__Input__:
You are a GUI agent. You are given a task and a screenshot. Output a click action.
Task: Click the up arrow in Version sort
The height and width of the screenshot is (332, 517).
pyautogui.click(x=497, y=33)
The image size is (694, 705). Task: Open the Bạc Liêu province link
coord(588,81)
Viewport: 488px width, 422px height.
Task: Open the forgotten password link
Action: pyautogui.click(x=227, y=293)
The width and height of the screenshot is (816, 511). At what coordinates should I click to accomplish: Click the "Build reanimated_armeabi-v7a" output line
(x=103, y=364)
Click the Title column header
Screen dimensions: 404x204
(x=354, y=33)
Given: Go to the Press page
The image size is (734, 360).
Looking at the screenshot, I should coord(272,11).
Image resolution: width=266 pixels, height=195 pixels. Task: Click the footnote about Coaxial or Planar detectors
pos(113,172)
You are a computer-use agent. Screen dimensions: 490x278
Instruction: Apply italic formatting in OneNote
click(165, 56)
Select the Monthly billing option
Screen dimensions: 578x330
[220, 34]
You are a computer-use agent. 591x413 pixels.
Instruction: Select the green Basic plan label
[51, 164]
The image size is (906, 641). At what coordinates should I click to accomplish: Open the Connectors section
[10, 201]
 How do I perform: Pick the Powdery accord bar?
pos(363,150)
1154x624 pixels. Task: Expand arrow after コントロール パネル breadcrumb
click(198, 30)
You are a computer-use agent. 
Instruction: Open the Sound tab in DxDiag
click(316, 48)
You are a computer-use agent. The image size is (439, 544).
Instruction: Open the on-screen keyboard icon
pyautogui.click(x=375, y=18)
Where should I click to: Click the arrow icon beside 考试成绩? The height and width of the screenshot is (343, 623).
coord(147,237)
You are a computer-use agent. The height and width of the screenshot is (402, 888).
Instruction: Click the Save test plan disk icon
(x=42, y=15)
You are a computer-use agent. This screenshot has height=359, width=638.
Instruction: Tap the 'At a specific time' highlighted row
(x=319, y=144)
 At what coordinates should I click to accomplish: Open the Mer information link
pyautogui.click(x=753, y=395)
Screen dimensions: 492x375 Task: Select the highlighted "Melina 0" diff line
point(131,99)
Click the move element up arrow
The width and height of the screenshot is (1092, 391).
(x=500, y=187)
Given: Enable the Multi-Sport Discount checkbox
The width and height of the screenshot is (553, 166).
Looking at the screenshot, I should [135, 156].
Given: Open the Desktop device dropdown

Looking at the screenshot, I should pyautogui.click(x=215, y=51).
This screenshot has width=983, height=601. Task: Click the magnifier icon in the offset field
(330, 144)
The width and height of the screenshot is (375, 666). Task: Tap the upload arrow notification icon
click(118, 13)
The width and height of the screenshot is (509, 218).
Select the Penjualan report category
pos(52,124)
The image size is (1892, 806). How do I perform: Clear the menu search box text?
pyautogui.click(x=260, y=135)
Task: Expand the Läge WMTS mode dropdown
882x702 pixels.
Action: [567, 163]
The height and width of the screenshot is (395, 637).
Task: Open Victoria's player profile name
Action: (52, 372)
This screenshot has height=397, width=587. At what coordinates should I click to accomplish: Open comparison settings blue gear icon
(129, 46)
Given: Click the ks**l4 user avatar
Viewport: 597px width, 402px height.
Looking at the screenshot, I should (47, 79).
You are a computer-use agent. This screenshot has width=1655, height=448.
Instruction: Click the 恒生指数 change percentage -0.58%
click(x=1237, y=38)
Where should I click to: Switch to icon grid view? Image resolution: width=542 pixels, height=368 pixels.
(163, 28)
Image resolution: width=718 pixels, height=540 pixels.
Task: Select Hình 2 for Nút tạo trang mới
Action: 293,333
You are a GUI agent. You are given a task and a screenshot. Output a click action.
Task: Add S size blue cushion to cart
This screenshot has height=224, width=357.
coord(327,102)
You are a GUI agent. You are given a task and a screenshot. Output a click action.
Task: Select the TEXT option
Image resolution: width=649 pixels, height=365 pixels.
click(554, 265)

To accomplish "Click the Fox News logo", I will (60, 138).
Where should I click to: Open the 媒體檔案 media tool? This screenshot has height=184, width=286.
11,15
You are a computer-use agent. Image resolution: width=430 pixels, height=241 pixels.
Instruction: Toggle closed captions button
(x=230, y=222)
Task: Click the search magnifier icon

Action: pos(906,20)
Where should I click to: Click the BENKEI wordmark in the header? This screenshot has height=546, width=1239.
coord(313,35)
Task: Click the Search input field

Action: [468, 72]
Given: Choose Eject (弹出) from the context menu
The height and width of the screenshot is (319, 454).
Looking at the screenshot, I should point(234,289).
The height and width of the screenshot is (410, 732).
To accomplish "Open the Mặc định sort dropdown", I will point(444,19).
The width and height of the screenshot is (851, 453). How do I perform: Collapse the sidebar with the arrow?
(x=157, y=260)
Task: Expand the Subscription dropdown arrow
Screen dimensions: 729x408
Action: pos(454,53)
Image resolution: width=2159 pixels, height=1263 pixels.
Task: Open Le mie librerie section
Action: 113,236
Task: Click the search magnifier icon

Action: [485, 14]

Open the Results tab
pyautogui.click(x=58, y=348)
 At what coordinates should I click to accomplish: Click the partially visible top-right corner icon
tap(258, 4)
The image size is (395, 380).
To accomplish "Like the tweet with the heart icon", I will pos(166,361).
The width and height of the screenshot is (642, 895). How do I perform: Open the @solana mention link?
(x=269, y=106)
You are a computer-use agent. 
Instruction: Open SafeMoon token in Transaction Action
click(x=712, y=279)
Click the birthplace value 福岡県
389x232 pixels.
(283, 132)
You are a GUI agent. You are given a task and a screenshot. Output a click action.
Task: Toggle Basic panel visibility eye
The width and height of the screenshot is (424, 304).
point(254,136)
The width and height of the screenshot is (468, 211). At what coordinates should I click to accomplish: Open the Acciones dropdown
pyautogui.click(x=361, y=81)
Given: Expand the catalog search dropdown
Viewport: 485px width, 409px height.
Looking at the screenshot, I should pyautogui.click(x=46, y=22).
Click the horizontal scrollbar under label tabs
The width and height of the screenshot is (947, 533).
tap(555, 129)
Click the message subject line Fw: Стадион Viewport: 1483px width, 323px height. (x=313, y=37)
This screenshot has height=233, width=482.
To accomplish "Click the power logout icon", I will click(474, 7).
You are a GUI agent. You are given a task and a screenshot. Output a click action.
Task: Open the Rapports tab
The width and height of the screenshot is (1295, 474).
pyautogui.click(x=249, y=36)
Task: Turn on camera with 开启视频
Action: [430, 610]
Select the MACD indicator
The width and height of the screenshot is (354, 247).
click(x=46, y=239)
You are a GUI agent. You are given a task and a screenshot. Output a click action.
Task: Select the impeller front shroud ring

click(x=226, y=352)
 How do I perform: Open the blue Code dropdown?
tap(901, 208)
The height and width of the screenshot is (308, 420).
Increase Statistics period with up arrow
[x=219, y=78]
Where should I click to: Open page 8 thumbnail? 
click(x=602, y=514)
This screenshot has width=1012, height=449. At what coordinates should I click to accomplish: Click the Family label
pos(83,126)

__The task__:
Taking the entries above, please repeat each one exactly.

__Answer to the exercise__:
You are a GUI agent. You are given a task and a screenshot. Output a click action.
Task: Click the up arrow in Version sort
The height and width of the screenshot is (332, 517).
pyautogui.click(x=497, y=33)
The image size is (694, 705). Task: Open the Bạc Liêu province link
coord(588,81)
Viewport: 488px width, 422px height.
Task: Open the forgotten password link
Action: pyautogui.click(x=227, y=293)
The width and height of the screenshot is (816, 511). At what coordinates should I click to accomplish: Click the "Build reanimated_armeabi-v7a" output line
(x=103, y=364)
Click the Title column header
Screen dimensions: 404x204
(x=354, y=33)
Given: Go to the Press page
The image size is (734, 360).
Looking at the screenshot, I should coord(272,11).
Image resolution: width=266 pixels, height=195 pixels. Task: Click the footnote about Coaxial or Planar detectors
pos(113,172)
You are a computer-use agent. Screen dimensions: 490x278
Instruction: Apply italic formatting in OneNote
click(165, 56)
Select the Monthly billing option
Screen dimensions: 578x330
[220, 34]
You are a computer-use agent. 591x413 pixels.
Instruction: Select the green Basic plan label
[51, 164]
The image size is (906, 641). At what coordinates should I click to accomplish: Open the Connectors section
[10, 201]
 How do I perform: Pick the Powdery accord bar?
pos(363,150)
1154x624 pixels. Task: Expand arrow after コントロール パネル breadcrumb
click(198, 30)
You are a computer-use agent. 
Instruction: Open the Sound tab in DxDiag
click(316, 48)
You are a computer-use agent. The image size is (439, 544).
Instruction: Open the on-screen keyboard icon
pyautogui.click(x=375, y=18)
Where should I click to: Click the arrow icon beside 考试成绩? The height and width of the screenshot is (343, 623).
coord(147,237)
You are a computer-use agent. The height and width of the screenshot is (402, 888).
Instruction: Click the Save test plan disk icon
(x=42, y=15)
You are a computer-use agent. This screenshot has height=359, width=638.
Instruction: Tap the 'At a specific time' highlighted row
(x=319, y=144)
 At what coordinates should I click to accomplish: Open the Mer information link
pyautogui.click(x=753, y=395)
Screen dimensions: 492x375 Task: Select the highlighted "Melina 0" diff line
point(131,99)
Click the move element up arrow
The width and height of the screenshot is (1092, 391).
(x=500, y=187)
Given: Enable the Multi-Sport Discount checkbox
The width and height of the screenshot is (553, 166).
Looking at the screenshot, I should [135, 156].
Given: Open the Desktop device dropdown

Looking at the screenshot, I should pyautogui.click(x=215, y=51).
This screenshot has width=983, height=601. Task: Click the magnifier icon in the offset field
(330, 144)
The width and height of the screenshot is (375, 666). Task: Tap the upload arrow notification icon
click(118, 13)
The width and height of the screenshot is (509, 218).
Select the Penjualan report category
pos(52,124)
The image size is (1892, 806). How do I perform: Clear the menu search box text?
pyautogui.click(x=260, y=135)
Task: Expand the Läge WMTS mode dropdown
882x702 pixels.
Action: [567, 163]
The height and width of the screenshot is (395, 637).
Task: Open Victoria's player profile name
Action: (52, 372)
This screenshot has height=397, width=587. At what coordinates should I click to accomplish: Open comparison settings blue gear icon
(129, 46)
Given: Click the ks**l4 user avatar
Viewport: 597px width, 402px height.
Looking at the screenshot, I should (47, 79).
You are a computer-use agent. This screenshot has width=1655, height=448.
Instruction: Click the 恒生指数 change percentage -0.58%
click(x=1237, y=38)
Where should I click to: Switch to icon grid view? Image resolution: width=542 pixels, height=368 pixels.
(163, 28)
Image resolution: width=718 pixels, height=540 pixels.
Task: Select Hình 2 for Nút tạo trang mới
Action: 293,333
You are a GUI agent. You are given a task and a screenshot. Output a click action.
Task: Add S size blue cushion to cart
This screenshot has height=224, width=357.
coord(327,102)
You are a GUI agent. You are given a task and a screenshot. Output a click action.
Task: Select the TEXT option
Image resolution: width=649 pixels, height=365 pixels.
click(554, 265)

To accomplish "Click the Fox News logo", I will (60, 138).
Where should I click to: Open the 媒體檔案 media tool? This screenshot has height=184, width=286.
11,15
You are a computer-use agent. Image resolution: width=430 pixels, height=241 pixels.
Instruction: Toggle closed captions button
(x=230, y=222)
Task: Click the search magnifier icon

Action: pos(906,20)
Where should I click to: Click the BENKEI wordmark in the header? This screenshot has height=546, width=1239.
coord(313,35)
Task: Click the Search input field

Action: [468, 72]
Given: Choose Eject (弹出) from the context menu
The height and width of the screenshot is (319, 454).
Looking at the screenshot, I should point(234,289).
The height and width of the screenshot is (410, 732).
To accomplish "Open the Mặc định sort dropdown", I will point(444,19).
The width and height of the screenshot is (851, 453). How do I perform: Collapse the sidebar with the arrow?
(x=157, y=260)
Task: Expand the Subscription dropdown arrow
Screen dimensions: 729x408
Action: pos(454,53)
Image resolution: width=2159 pixels, height=1263 pixels.
Task: Open Le mie librerie section
Action: 113,236
Task: Click the search magnifier icon

Action: [485, 14]

Open the Results tab
pyautogui.click(x=58, y=348)
 At what coordinates should I click to accomplish: Click the partially visible top-right corner icon
tap(258, 4)
The image size is (395, 380).
To accomplish "Like the tweet with the heart icon", I will pos(166,361).
The width and height of the screenshot is (642, 895). How do I perform: Open the @solana mention link?
(x=269, y=106)
You are a computer-use agent. 
Instruction: Open SafeMoon token in Transaction Action
click(x=712, y=279)
Click the birthplace value 福岡県
389x232 pixels.
(283, 132)
You are a GUI agent. You are given a task and a screenshot. Output a click action.
Task: Toggle Basic panel visibility eye
The width and height of the screenshot is (424, 304).
point(254,136)
The width and height of the screenshot is (468, 211). At what coordinates should I click to accomplish: Open the Acciones dropdown
pyautogui.click(x=361, y=81)
Given: Expand the catalog search dropdown
Viewport: 485px width, 409px height.
Looking at the screenshot, I should pyautogui.click(x=46, y=22).
Click the horizontal scrollbar under label tabs
The width and height of the screenshot is (947, 533).
tap(555, 129)
Click the message subject line Fw: Стадион Viewport: 1483px width, 323px height. (x=313, y=37)
This screenshot has height=233, width=482.
To accomplish "Click the power logout icon", I will click(474, 7).
You are a GUI agent. You are given a task and a screenshot. Output a click action.
Task: Open the Rapports tab
The width and height of the screenshot is (1295, 474).
pyautogui.click(x=249, y=36)
Task: Turn on camera with 开启视频
Action: [430, 610]
Select the MACD indicator
The width and height of the screenshot is (354, 247).
click(x=46, y=239)
You are a GUI agent. You are given a task and a screenshot. Output a click action.
Task: Select the impeller front shroud ring

click(x=226, y=352)
 How do I perform: Open the blue Code dropdown?
tap(901, 208)
The height and width of the screenshot is (308, 420).
Increase Statistics period with up arrow
[x=219, y=78]
Where should I click to: Open page 8 thumbnail? 
click(x=602, y=514)
This screenshot has width=1012, height=449. At what coordinates should I click to accomplish: Click the Family label
pos(83,126)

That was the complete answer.